Organic pigments, which are carbon based and often made from petroleum compounds, produce bright, intense colors; however, they are susceptible to fading and heat as UV and oxygen can penetrate organic pigments, breaking their chemical bonds.

The larger average particle size of inorganic pigments makes them opaque while the smaller particle size of organic pigments renders them transparent. In other words, organic pigments produce brilliant shades but with low coverage while inorganic pigments produce architectural coatings with high coverage and are used mainly where high opacity is required.

Applying Color to Metal—Coil and Extrusion

The way color on a building appears to a passerby is a function of the pigment itself, the substrate, and any clear coating applied over the color, as well as the method by which the paint has been applied. With architectural metal components, color is generally either spray applied or coil coated. Each method has its own unique characteristics. Coatings are generally applied to components that are already formed, while coil coatings are applied to flat metal that is later shaped into panels and pieces. Extruded and curtain walls components, then, will be spray applied, while roofing and side wall panels will be coil coated.

In spray application, the coating comes out the tip of a gun, and most applications are electrostatic, that is, an electrical charge is given to the atomized paint, and the part is grounded, so an electrical field is established between the gun and the part. The paint travels along the electrical field to that grounded part. The advantage here is that electrifying the coating allows for efficient transfer to the substrate during application.

Coil coating is a continuous and highly automated process for coating metal before fabrication. In one continuous process, a coil of steel or aluminum that can be as wide as 72 inches and moving up to speeds as fast as 700 feet per minute is unwound and both the top and bottom sides are cleaned, chemically treated, primed, oven cured, top coated, oven cured again, rewound and packaged for shipment. Typically the applicator roll turns in the opposite direction of the strip, and thus the process is called reverse roll coating. This process can place a significant shear on the coating, but it allows for high levels of control of both film thickness and color.

The difference in the two application methods and their planes of application necessitates a different rheology for the coatings.
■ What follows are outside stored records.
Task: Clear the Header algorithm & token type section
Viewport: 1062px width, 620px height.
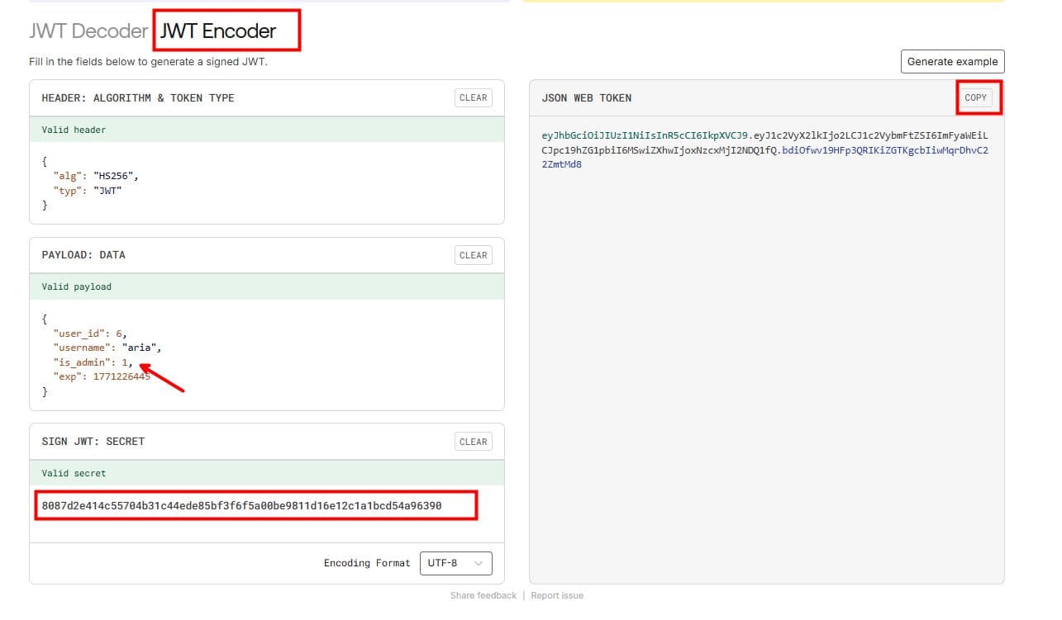Action: coord(473,97)
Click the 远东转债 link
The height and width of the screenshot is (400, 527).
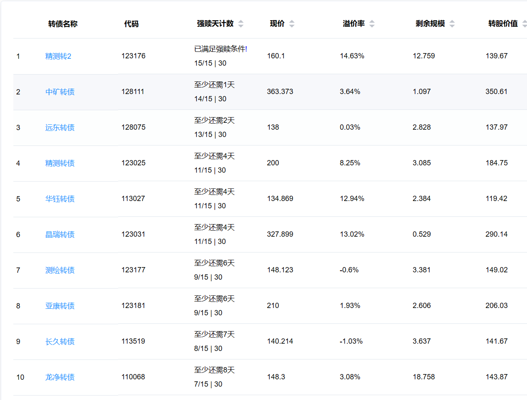60,128

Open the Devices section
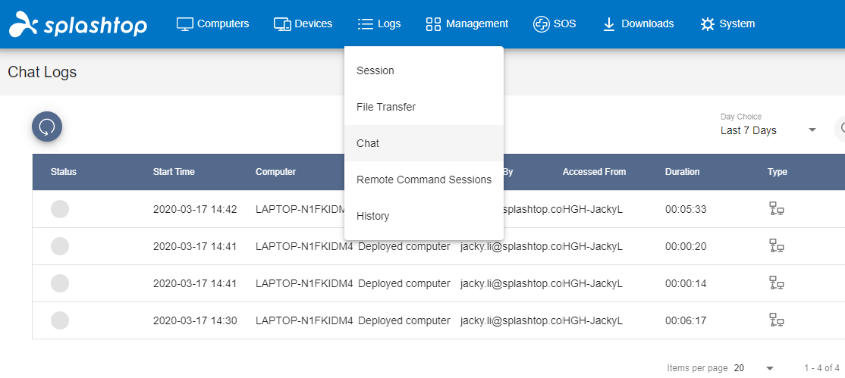303,23
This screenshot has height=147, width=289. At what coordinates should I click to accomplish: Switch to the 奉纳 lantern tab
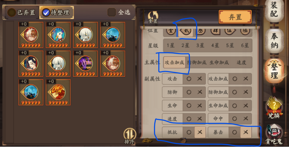(x=274, y=41)
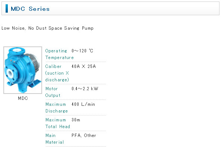The width and height of the screenshot is (221, 147).
Task: Click the Space Saving Pump phrase
Action: click(71, 28)
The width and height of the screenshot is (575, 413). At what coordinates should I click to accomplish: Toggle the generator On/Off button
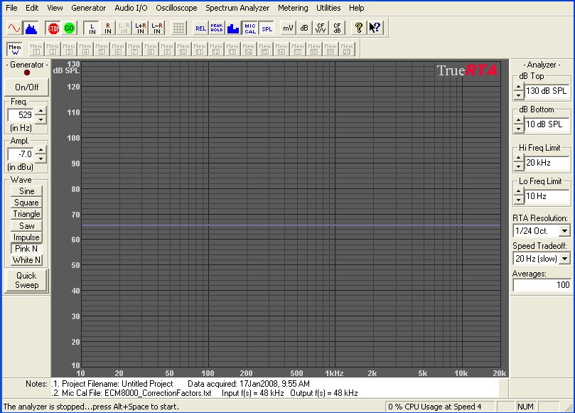27,87
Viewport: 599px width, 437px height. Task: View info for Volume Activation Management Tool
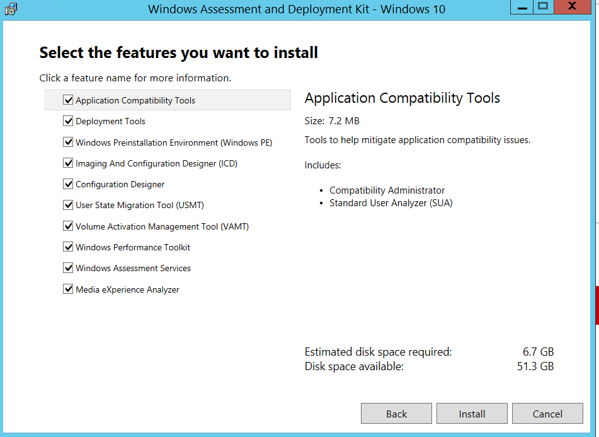point(161,226)
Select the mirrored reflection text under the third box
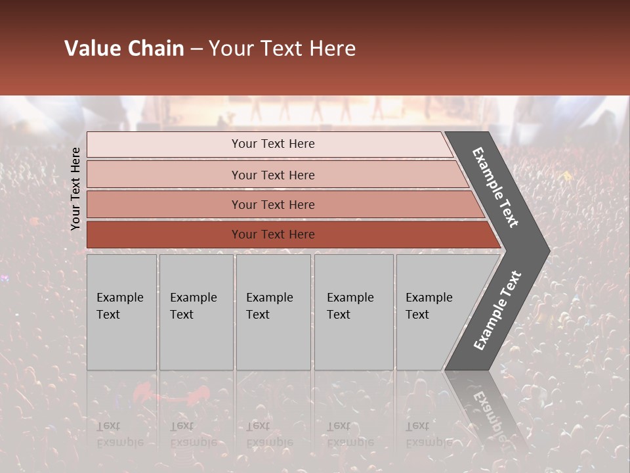This screenshot has height=473, width=630. [269, 434]
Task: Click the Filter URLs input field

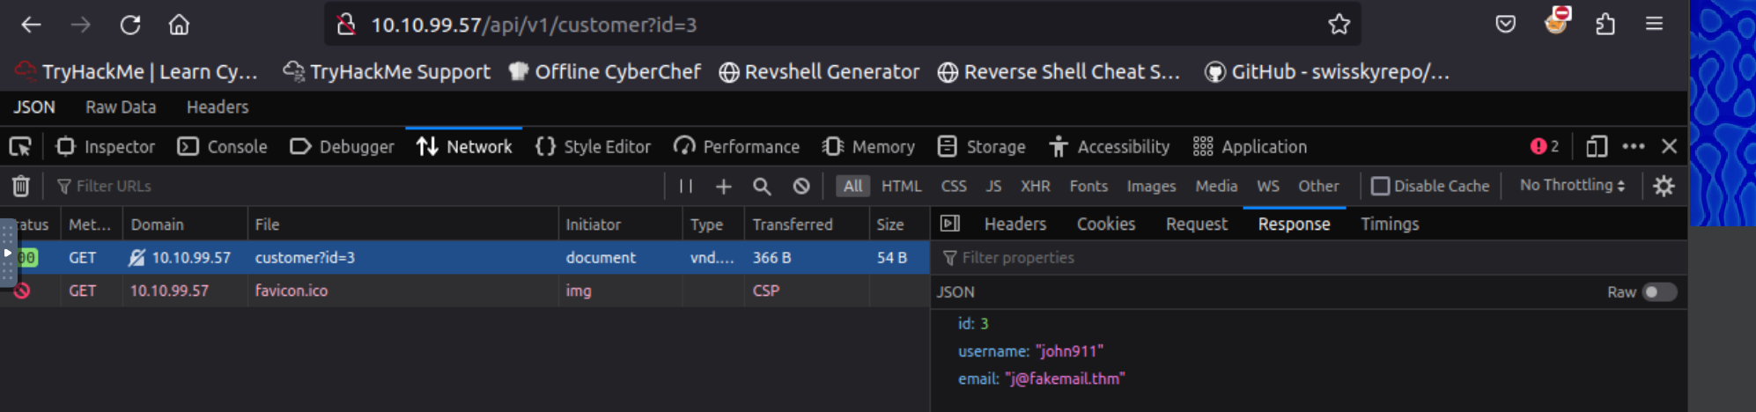Action: tap(352, 187)
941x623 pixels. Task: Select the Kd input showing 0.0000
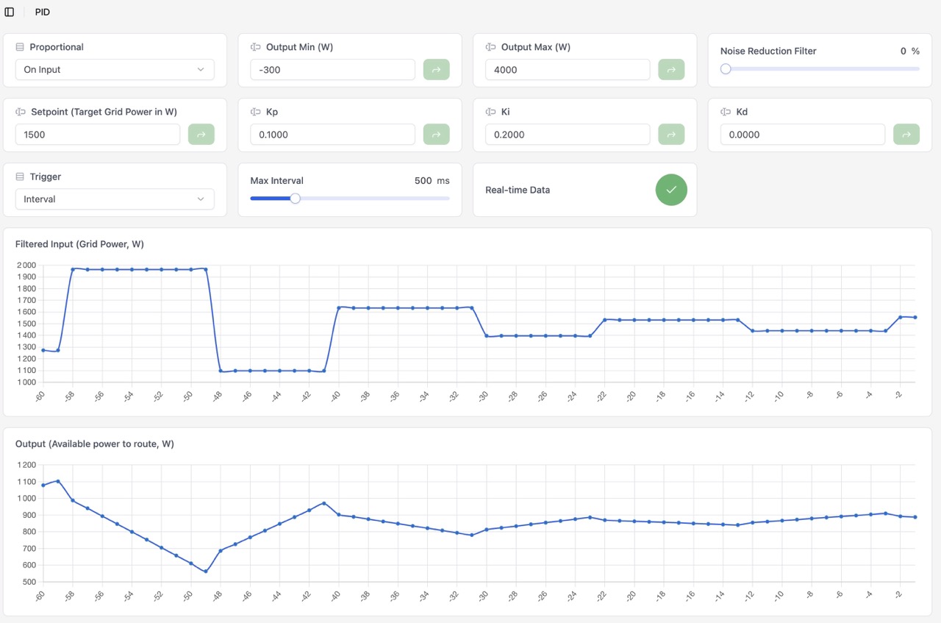point(803,135)
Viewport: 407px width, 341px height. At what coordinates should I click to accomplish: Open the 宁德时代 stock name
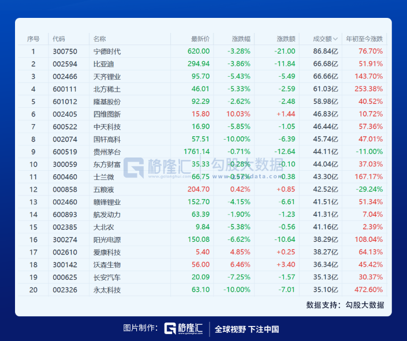[x=107, y=51]
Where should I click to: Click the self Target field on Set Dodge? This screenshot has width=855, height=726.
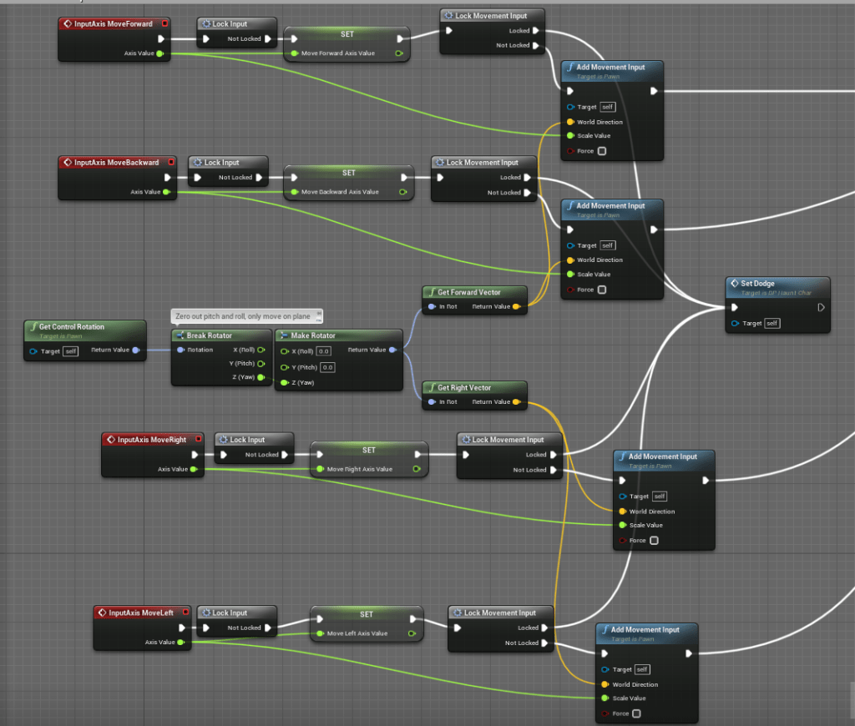pos(772,323)
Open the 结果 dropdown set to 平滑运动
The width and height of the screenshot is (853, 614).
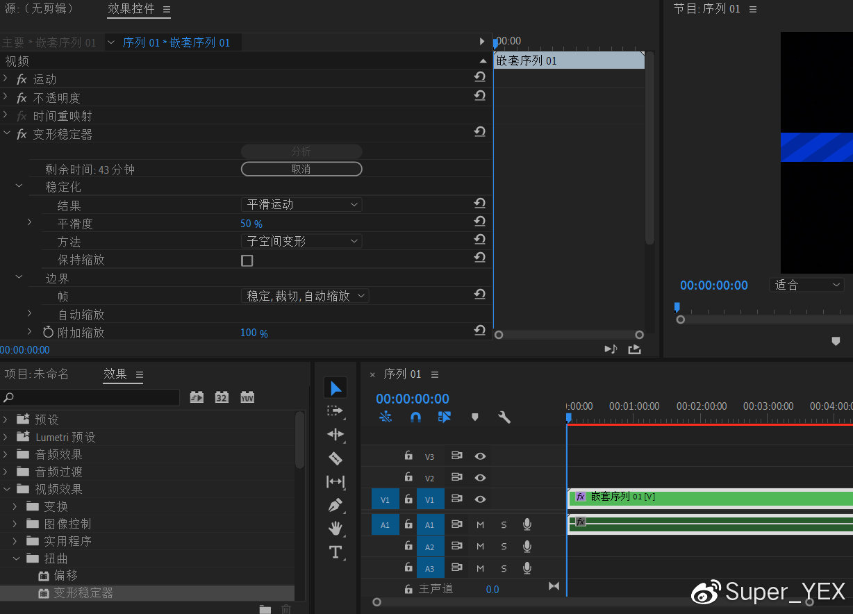[301, 205]
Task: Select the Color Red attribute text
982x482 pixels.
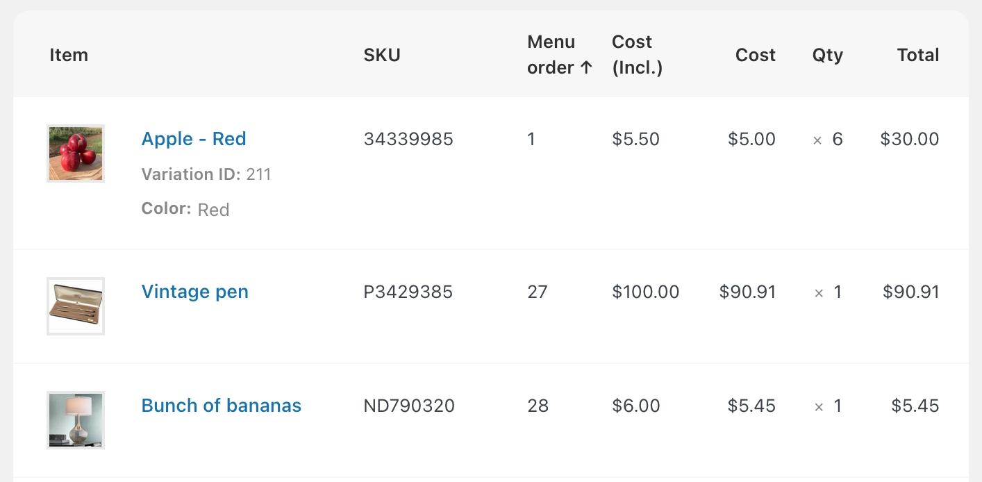Action: click(x=214, y=210)
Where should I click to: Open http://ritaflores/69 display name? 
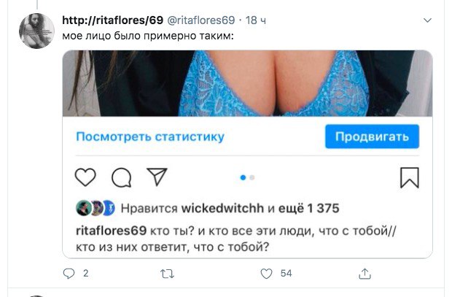(113, 20)
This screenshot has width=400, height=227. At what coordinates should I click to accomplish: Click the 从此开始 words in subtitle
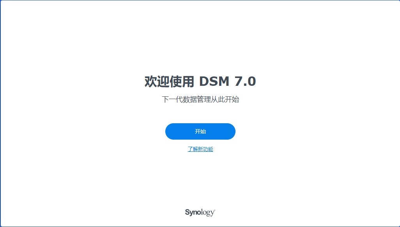pyautogui.click(x=225, y=99)
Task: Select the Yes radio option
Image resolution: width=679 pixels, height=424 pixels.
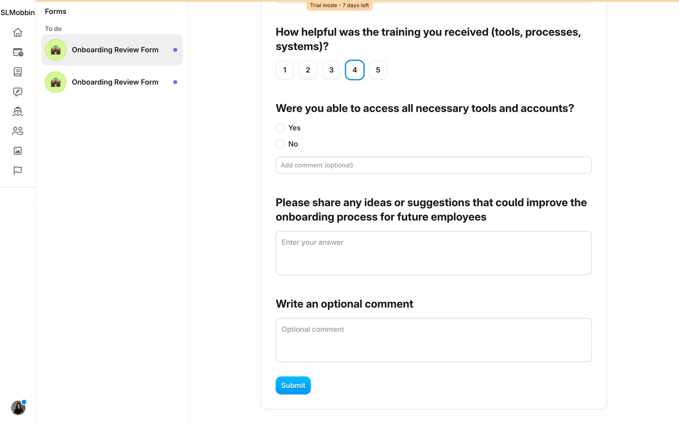Action: click(280, 128)
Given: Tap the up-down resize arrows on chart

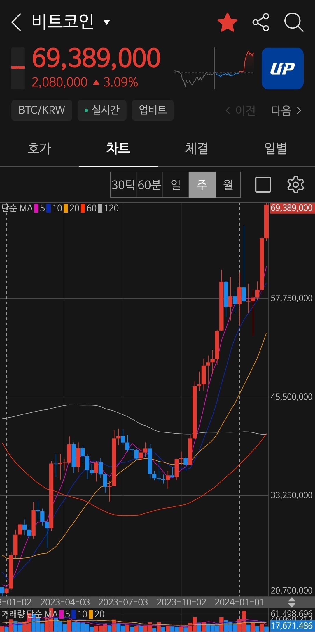Looking at the screenshot, I should (292, 602).
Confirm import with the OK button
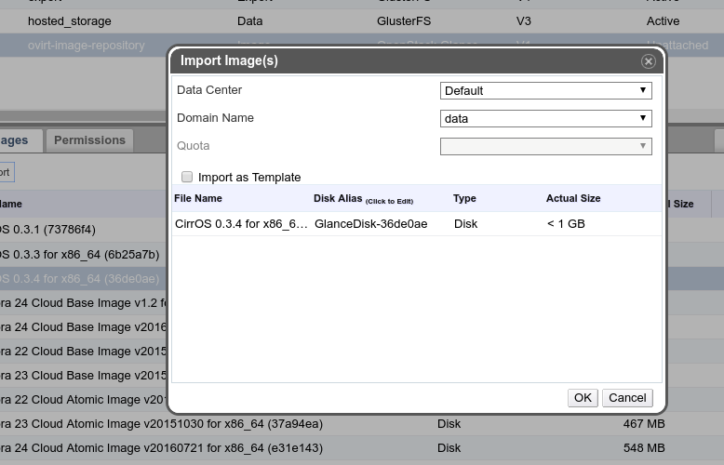This screenshot has height=465, width=724. [583, 397]
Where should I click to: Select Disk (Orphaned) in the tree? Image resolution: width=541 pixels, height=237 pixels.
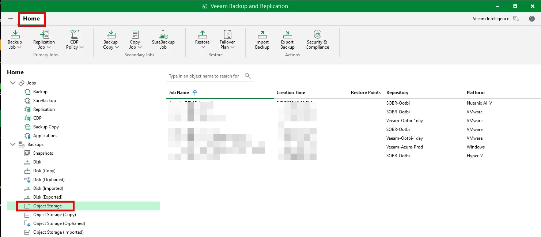tap(49, 180)
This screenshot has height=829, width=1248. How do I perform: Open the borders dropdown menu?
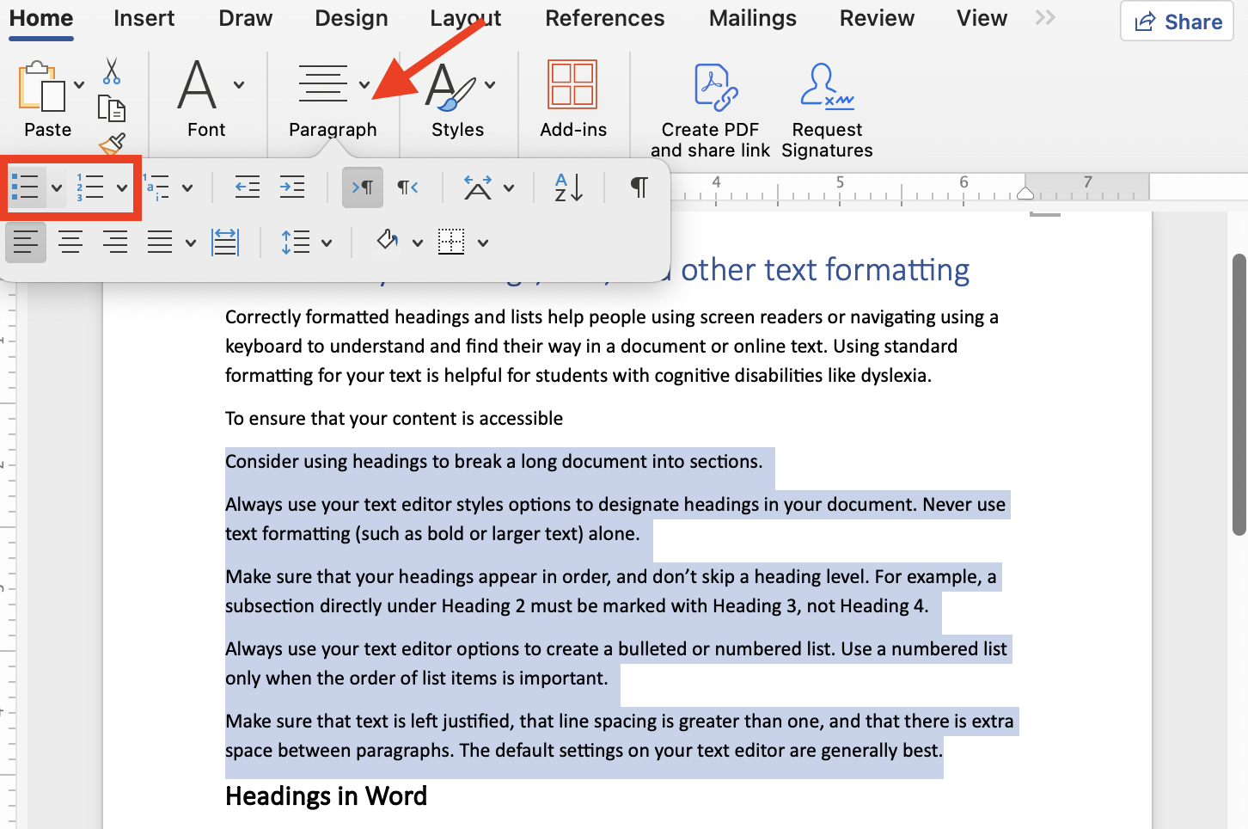482,242
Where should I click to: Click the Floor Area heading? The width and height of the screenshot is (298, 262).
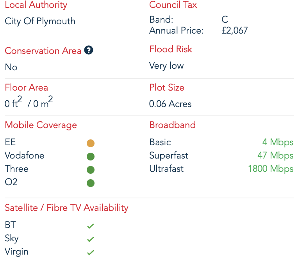(x=26, y=87)
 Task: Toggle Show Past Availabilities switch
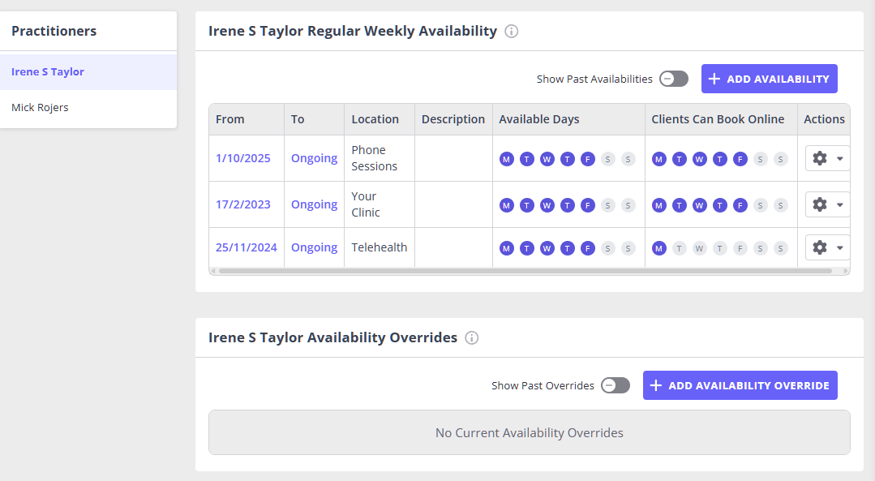tap(673, 79)
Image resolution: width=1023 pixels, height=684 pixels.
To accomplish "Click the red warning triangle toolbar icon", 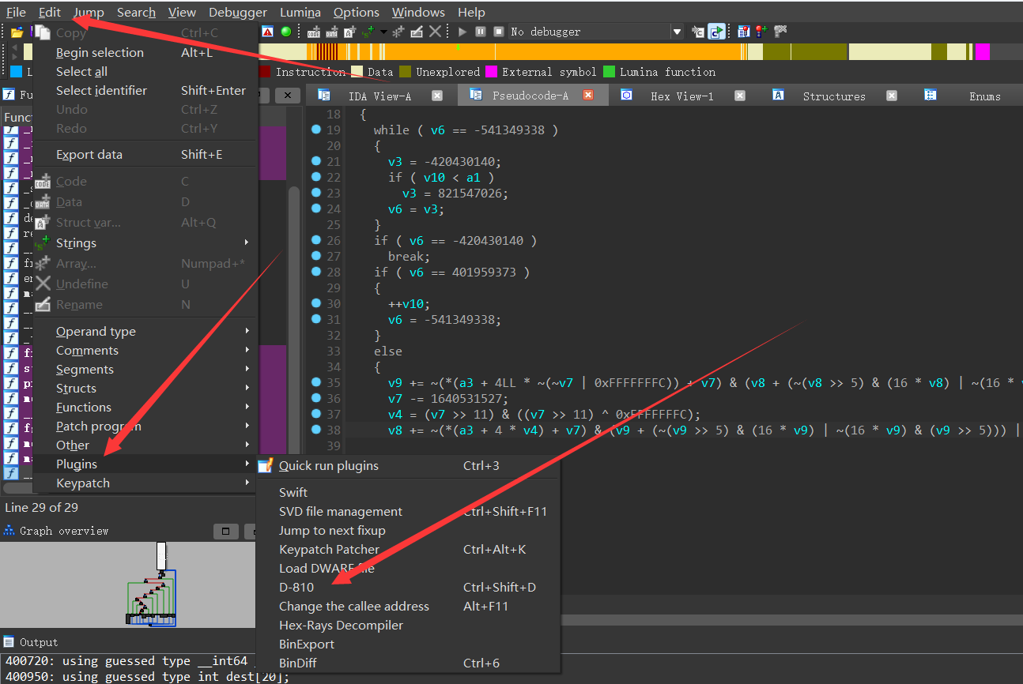I will tap(268, 32).
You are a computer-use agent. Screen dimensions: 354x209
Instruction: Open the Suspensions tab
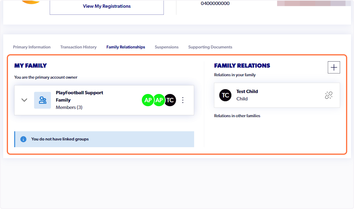pos(166,47)
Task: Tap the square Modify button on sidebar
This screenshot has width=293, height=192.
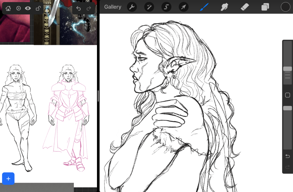Action: coord(288,95)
Rheology is the science of flow and deformation. Flow phenomena can be very complex. The simple action of stirring paint in a can involves flow patterns that can be a challenge for exact mathematical analysis. In coil coating, the application plane is horizontal and a high shearing stress is applied to the coating for a brief period when the application roll meets the moving metal strip. Having only a horizontal application plane means that after application, the coating will not run or sag. As a result of coil rheology and application, coil films have a slightly more uniform appearance for color and gloss, and a more consistent dry film thickness with a slightly smoother flow pattern.

With spray, a high shearing stress occurs briefly at the gun tip where the paint is atomized and charged. Application planes for spray can be in any direction or angle and often are vertical. As a consequence of the multi-angle applications, the viscosity of spray coatings must build back higher and faster following release of shear stress in order to prevent the coating from sliding or running down the various angles on the part. Spray rheology and application means that the part may have a slightly less uniform appearance for color and gloss and a bit more variation in dry film thickness across the part. The flow pattern also will be slightly more irregular than a coil coating.

The coil and extrusion systems are basically the same polymeric systems, varying only in rheology. The coatings themselves have essentially the same durability. However, coil allows a greater variation in substrates, while extrusion is only used to coat aluminum.